SAP IDM, the long-standing identity lifecycle platform used to provision and manage access in SAP-heavy landscapes, will no longer be supported. The mainstream maintenance officially ends in 2027 .

SAP will not offer a direct successor.

Instead, they have partnered with Microsoft to promote Microsoft Entra ID as the suggested target platform. A move that signals a shift toward cloud, but also introduces new challenges around vendor lock-in, operational complexity, and data sovereignty.

A Strategic Inflection Point

Many enterprises, especially in retail, franchise, logistics, or manufacturing, have historically relied on SAP IDM not only for user provisioning, but also as a lightweight IGA solution for other apps, Active Directory, and decentralized roles.

As a result, replacing SAP IDM isn’t just a technical migration — it’s an architectural redesign with long-term implications:

What SAP IDM was used for	Replacement Consideration
SAP user provisioning (HCM/SF)	SCIM / SAP CIS + Entra / alt.
Role mapping & SoD prep	IAG / GRG / SaaS-based governance
NetWeaver / SAP Portal auth	SAML / OIDC via modern IdPs
Workforce lifecycle management	Entra ID Governance / iPaaS
Manual UI flows / self-service	Custom workflows or low-code

And here’s the crux: Most of those tasks can now be covered using open standards without committing to a monolithic suite with complex migration paths.

SAP IDM End of life, Enter: Open Standards & Sovereign SaaS

The modern IAM landscape is vastly more interoperable than it was a decade ago.
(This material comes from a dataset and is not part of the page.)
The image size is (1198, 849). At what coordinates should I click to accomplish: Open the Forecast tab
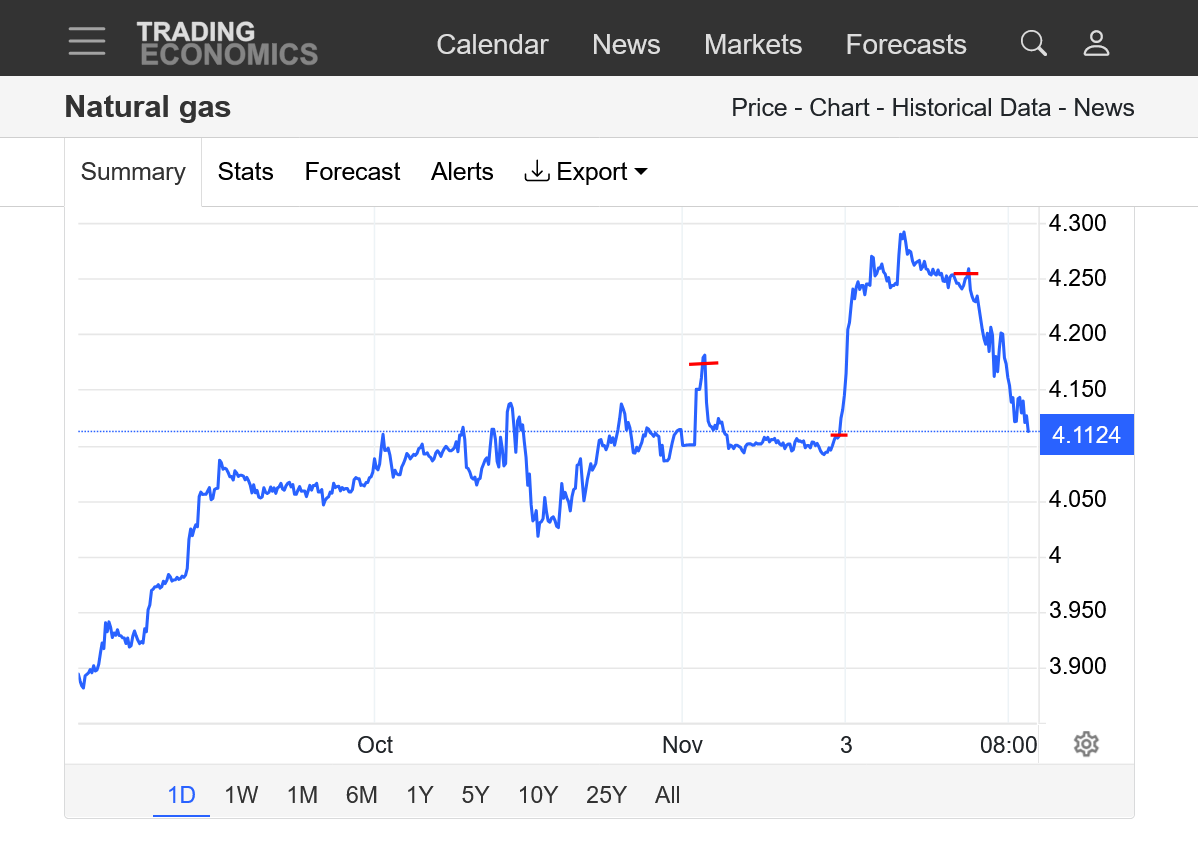(x=352, y=172)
Thanks to SCIM, SAML, OIDC, and REST APIs, identity platforms can now integrate with HR systems, SaaS apps and environments, and internal portals without needing everything from a single vendor.

This is where cidaas, a European Identity-as-a-Service provider, enters the picture:

• Built on OAuth2, OIDC, SAML, SCIM and REST
• Delivered as a multi-tenant or private cloud SaaS
• Hosted in Germany or Switzerland
• Certified to ISO 27001, GDPR-compliant by design
• Supports delegated group management, self-service portals, and API-first integration

Unlike Entra ID, which is tightly woven into Microsoft’s enterprise fabric, cidaas is vendor-neutral and open for integration in mixed environments (SAP, Microsoft, legacy, custom and other).
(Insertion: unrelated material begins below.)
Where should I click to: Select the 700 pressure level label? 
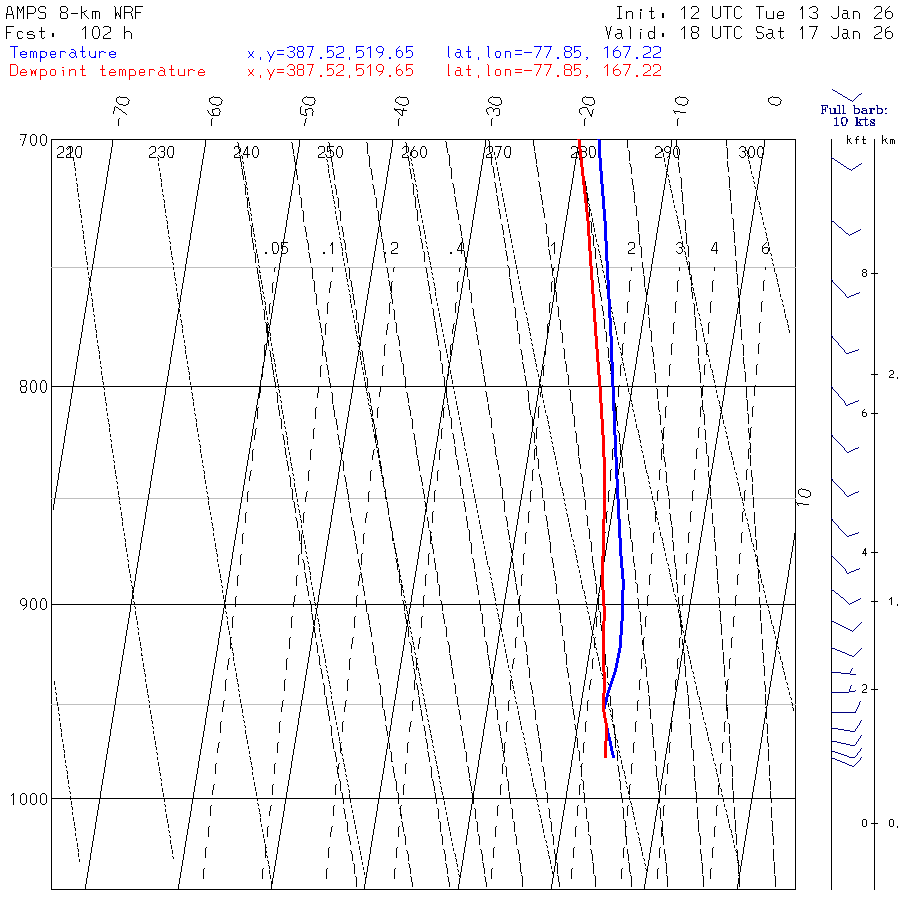33,141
Modular Identity Architecture Instead of Monoliths

With the end of SAP IDM, organizations have the chance to shift to a modular IAM stack, for instance:

• cidaas as the central identity solution for workforce (employees) and B2B (partner)
• cnips (iPaaS) for workflow orchestration and data mapping
• SAP Cloud Identity Services as SCIM/SAML integration target
• SAP IAG (if needed) for deep SoD analysis and SAP-specific governance
• ServiceNow or Portal for user self-service and request management

This modular approach ensures the following benefits:

• Lower vendor lock-in
• Better alignment with internal responsibilities (HR, IT, Security)
• Faster time to value
• Digital sovereignty and data control

SAP IDM End of Life and the Need for Re-Architecture

With the sunset of SAP IDM approaching, many organizations are asking themselves a critical question:

“What’s the right architecture for identity and access management, not just for today, but for the next decade?” 

Here´s How to Prepare for the SAP IDM End of Life:

For companies with SAP-centric landscapes, complex identity flows, and hybrid environments spanning employees, partners, contractors, and other applications, the answer is rarely a simple drop-in replacement.

SAP IDM has long been the glue for user provisioning and access control across SAP and other systems. But with them officially ending IDM support by 2027 and no successor in sight, a new strategy is required.
Most enterprise IAM landscapes today are far more complex than a decade ago and crucial requirements include:

• HR systems like SAP SuccessFactors drive identity creation
• Applications are hybrid: Cloud, on-premises, mobile, legacy
• Users include not just employees, but partners, service providers, and externals
• Compliance, auditability, and data sovereignty are top concerns
• There’s a growing demand for decentralized workflows and faster onboarding

Rather than re-creating the same complexity with a software solution, this is an opportunity to modernize and simplify.

A Blueprint for a Standards-Based IAM

At the core of the proposed architecture are two key components:

• cidaas: A cloud-native identity and access management platform based entirely on standards (OIDC, SAML, SCIM, OAuth2).
• cnips: A low-code integration and automation platform (iPaaS) that acts as the orchestration layer between systems.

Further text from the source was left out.